TASK INPUTS ▸

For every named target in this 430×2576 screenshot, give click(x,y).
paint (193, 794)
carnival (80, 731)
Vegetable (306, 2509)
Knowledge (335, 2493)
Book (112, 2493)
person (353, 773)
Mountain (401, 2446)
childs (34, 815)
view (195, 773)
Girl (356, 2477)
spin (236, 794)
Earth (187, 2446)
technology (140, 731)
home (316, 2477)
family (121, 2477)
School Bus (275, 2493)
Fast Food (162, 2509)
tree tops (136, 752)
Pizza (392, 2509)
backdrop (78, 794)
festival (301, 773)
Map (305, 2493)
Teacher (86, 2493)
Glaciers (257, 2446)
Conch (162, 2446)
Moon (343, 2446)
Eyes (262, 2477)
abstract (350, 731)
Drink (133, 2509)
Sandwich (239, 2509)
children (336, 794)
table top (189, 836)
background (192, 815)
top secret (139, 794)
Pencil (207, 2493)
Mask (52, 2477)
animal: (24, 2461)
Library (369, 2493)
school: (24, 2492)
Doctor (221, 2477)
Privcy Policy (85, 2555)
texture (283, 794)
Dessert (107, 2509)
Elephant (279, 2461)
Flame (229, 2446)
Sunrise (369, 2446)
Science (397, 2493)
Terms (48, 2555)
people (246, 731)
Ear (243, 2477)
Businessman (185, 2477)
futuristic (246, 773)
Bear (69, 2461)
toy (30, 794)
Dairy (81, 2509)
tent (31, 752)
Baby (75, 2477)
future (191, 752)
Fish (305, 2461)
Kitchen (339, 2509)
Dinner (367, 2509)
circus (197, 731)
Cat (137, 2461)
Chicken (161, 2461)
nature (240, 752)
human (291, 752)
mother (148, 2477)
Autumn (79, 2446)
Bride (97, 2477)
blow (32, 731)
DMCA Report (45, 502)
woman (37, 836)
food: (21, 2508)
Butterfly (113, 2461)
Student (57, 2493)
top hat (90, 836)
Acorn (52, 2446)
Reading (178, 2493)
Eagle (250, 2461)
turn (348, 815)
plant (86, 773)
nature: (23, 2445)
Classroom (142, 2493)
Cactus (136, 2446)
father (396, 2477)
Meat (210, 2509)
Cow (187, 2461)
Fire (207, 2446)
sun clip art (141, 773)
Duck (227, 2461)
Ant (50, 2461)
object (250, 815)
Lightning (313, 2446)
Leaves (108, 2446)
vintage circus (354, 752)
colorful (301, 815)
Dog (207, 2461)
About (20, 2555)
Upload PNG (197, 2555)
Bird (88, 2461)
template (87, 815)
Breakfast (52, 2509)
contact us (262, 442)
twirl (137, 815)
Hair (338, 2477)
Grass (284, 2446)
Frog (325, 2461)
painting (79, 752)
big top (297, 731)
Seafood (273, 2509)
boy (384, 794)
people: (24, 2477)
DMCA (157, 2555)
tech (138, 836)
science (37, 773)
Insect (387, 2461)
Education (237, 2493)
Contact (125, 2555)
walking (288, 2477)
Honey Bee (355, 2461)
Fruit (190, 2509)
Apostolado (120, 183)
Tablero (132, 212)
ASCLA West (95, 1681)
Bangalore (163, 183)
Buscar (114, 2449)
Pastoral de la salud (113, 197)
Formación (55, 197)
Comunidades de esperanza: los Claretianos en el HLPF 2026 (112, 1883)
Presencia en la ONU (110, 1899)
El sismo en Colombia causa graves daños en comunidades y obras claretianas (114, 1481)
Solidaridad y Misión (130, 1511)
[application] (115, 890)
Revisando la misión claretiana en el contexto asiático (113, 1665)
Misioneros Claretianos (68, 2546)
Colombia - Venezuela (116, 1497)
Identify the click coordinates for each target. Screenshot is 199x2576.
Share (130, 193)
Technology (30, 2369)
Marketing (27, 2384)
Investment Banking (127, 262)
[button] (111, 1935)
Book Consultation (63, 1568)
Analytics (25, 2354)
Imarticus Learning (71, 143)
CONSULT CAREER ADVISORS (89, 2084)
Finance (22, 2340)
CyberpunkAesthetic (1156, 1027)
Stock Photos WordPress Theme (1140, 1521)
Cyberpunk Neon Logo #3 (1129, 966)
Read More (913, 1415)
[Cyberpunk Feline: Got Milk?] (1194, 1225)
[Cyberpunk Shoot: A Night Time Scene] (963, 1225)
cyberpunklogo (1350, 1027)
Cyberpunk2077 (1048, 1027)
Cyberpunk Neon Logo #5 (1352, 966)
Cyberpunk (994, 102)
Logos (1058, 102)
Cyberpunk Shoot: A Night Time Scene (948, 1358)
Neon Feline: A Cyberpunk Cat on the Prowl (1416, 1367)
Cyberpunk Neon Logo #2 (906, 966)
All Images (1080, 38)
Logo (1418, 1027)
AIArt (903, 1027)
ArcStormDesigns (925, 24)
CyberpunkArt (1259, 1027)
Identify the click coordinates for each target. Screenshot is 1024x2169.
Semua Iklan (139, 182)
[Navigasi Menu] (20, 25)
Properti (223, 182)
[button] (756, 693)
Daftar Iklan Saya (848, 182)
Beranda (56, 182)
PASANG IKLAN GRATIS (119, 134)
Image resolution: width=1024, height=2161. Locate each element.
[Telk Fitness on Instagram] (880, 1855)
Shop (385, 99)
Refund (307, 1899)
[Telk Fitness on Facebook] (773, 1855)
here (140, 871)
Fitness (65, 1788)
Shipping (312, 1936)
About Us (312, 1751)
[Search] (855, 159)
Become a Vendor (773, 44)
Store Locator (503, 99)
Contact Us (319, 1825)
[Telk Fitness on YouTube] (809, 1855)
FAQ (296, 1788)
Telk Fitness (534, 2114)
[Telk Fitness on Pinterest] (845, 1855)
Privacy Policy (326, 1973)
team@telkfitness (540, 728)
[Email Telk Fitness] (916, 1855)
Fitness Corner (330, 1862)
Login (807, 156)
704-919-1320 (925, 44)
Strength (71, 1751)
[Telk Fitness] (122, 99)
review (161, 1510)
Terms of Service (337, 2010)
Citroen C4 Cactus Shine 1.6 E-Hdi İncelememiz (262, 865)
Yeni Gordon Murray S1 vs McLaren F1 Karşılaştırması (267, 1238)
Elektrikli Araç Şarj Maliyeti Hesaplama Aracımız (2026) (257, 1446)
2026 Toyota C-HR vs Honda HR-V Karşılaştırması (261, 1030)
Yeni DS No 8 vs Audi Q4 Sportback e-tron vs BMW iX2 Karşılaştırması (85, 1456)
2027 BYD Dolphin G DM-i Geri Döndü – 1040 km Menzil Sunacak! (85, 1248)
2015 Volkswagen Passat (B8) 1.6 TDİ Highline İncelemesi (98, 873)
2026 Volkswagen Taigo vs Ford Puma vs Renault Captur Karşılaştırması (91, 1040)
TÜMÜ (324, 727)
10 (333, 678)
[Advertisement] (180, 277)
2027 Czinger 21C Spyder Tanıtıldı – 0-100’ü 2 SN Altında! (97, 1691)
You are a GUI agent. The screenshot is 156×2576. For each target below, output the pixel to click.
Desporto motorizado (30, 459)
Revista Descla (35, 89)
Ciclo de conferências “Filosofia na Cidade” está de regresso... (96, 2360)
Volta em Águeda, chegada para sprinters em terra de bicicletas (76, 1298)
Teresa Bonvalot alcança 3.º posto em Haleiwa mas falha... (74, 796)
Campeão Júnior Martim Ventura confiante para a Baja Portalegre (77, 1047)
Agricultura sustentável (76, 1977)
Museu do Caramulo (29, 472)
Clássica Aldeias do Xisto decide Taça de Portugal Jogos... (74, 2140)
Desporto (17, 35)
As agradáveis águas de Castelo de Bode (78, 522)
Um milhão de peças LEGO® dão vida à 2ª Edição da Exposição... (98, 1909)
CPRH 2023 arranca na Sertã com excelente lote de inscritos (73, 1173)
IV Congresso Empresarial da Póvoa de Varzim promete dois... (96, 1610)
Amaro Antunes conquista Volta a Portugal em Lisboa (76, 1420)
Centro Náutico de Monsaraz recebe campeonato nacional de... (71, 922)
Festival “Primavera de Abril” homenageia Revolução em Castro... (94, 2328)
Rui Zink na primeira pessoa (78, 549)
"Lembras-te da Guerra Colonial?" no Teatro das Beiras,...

EXERCISE ▸ Check each line of the entries for the word "coordinates". State how many lines hold it, and write nothing else.

SOLUTION ▸ 2